In the records below, find the line that contains "Task: Select the word" and the line that contains "Task: Open the tab search dropdown arrow". Set down exactly those lines and every line between them, and nothing more.

::: DATA FOR THIS EXERCISE :::

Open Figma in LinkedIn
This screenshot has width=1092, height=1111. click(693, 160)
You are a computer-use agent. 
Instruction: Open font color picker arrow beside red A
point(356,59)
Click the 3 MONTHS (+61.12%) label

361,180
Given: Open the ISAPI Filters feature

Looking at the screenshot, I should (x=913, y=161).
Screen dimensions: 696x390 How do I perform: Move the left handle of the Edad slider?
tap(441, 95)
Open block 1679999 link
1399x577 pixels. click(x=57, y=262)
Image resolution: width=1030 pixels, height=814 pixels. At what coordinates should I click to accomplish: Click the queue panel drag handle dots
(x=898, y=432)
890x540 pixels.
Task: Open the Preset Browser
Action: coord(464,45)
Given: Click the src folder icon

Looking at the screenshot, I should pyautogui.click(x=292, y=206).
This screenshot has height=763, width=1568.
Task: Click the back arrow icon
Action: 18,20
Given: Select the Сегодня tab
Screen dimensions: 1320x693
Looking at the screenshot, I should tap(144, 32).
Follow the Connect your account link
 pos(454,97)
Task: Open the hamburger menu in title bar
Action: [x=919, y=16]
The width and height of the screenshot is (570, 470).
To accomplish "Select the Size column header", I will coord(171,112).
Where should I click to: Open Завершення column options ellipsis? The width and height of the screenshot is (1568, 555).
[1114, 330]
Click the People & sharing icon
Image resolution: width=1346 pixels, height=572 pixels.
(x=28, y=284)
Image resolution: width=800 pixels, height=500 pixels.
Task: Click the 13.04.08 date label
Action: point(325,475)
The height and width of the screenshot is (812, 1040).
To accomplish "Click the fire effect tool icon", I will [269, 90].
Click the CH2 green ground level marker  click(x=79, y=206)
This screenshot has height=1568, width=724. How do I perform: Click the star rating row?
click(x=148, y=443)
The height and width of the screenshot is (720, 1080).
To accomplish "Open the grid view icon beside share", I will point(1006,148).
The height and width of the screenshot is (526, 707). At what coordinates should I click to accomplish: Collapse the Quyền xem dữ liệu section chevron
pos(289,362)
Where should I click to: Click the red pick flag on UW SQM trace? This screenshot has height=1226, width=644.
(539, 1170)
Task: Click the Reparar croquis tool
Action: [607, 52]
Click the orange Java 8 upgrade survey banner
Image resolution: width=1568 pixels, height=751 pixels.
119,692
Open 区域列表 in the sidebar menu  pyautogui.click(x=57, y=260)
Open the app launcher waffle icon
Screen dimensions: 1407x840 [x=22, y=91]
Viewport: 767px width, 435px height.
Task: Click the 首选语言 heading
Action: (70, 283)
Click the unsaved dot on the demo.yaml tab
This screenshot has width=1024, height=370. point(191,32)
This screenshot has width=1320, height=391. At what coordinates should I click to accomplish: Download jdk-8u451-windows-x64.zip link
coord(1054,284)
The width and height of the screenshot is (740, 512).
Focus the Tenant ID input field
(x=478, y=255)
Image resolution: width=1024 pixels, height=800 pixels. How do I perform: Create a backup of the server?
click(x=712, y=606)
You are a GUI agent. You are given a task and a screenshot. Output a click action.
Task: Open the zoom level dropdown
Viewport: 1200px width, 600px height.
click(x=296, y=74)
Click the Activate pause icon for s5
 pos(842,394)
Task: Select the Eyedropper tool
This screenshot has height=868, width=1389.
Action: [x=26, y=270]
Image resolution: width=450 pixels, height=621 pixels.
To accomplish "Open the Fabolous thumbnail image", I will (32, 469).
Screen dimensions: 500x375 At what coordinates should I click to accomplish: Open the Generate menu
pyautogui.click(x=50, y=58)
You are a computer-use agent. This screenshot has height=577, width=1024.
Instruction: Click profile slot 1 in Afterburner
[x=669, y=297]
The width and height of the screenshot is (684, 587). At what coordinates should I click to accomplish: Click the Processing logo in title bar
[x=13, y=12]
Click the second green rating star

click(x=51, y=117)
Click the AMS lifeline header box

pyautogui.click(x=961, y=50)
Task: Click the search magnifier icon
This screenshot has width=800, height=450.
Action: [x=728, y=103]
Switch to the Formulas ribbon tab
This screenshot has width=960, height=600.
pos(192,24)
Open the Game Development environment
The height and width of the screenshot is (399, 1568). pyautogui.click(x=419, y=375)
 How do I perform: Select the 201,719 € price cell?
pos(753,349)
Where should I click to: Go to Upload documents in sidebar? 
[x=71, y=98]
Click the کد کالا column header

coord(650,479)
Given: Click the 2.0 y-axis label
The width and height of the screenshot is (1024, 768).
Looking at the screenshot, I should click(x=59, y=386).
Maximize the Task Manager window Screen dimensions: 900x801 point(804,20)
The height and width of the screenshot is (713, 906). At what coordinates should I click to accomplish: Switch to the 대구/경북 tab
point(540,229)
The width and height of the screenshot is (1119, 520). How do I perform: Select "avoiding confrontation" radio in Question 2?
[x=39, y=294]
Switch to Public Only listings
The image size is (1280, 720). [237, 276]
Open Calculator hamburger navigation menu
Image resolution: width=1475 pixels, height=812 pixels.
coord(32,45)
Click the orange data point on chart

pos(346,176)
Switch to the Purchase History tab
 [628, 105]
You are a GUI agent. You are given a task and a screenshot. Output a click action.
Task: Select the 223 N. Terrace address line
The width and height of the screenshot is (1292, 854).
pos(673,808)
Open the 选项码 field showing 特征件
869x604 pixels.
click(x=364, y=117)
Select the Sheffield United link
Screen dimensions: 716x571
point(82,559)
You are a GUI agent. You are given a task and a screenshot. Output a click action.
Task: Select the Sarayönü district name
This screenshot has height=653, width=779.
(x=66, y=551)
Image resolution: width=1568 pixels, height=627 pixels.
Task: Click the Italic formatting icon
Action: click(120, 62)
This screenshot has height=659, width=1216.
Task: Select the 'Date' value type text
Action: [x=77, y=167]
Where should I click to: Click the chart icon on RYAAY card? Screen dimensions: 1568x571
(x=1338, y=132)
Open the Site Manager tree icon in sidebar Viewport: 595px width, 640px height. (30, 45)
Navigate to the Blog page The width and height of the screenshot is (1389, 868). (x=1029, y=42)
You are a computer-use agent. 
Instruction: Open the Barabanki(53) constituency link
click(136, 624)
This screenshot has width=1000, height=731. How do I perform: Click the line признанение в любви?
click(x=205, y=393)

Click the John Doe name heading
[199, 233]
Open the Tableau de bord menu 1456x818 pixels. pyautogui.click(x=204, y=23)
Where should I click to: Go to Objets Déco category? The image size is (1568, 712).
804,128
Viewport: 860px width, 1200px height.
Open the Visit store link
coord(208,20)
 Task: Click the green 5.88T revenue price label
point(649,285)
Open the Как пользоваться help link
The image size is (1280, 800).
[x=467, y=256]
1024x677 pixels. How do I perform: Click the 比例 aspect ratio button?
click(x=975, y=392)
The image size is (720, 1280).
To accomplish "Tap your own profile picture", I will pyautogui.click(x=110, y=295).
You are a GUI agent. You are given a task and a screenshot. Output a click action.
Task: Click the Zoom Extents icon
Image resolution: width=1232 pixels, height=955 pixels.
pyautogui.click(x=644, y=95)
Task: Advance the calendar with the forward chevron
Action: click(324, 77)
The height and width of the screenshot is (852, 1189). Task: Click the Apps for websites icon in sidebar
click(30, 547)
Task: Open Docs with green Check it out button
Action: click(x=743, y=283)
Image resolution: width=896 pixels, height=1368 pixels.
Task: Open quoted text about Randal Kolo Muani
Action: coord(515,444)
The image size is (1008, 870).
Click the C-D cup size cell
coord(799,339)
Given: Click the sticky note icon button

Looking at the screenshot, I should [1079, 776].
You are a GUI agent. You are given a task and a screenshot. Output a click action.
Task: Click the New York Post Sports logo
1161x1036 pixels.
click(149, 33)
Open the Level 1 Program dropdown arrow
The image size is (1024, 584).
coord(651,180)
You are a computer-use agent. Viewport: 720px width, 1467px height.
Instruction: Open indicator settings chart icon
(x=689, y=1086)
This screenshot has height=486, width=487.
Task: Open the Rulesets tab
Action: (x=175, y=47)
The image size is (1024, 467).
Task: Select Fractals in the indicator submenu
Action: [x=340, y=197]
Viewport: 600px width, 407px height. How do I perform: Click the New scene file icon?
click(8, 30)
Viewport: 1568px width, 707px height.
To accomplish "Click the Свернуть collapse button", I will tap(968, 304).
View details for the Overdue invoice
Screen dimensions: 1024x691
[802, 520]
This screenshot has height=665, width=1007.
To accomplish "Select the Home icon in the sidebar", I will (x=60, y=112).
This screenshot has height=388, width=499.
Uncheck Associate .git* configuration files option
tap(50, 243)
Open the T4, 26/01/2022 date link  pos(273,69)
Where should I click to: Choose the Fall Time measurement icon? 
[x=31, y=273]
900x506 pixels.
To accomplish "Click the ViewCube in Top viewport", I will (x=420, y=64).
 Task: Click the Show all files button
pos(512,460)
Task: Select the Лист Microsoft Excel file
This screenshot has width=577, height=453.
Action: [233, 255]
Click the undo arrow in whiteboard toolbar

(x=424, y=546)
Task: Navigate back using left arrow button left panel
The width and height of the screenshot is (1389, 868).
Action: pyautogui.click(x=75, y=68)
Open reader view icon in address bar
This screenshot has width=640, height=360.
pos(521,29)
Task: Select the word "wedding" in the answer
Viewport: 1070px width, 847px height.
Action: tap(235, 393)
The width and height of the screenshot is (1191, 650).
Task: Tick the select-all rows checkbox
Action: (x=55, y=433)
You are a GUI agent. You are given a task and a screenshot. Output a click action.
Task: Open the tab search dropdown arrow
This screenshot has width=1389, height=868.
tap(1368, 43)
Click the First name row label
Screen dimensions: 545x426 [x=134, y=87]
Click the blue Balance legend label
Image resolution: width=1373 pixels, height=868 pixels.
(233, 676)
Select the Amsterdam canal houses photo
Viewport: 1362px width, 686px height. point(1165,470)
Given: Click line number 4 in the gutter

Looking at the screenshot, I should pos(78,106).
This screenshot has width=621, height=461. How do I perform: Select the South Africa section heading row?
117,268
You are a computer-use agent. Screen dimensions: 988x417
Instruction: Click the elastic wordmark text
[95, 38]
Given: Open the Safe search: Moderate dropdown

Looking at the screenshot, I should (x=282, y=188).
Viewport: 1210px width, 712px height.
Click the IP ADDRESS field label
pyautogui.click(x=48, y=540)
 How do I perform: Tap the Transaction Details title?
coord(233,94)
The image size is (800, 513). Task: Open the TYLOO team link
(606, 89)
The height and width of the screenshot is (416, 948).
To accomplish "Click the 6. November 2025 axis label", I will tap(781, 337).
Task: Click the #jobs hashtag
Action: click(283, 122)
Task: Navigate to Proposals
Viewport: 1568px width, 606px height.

:::

## WRITTEN REPLY
Task: Select the word "wedding" in the answer
Viewport: 1070px width, 847px height.
Action: tap(235, 393)
The width and height of the screenshot is (1191, 650).
Task: Tick the select-all rows checkbox
Action: (x=55, y=433)
You are a GUI agent. You are given a task and a screenshot. Output a click action.
Task: Open the tab search dropdown arrow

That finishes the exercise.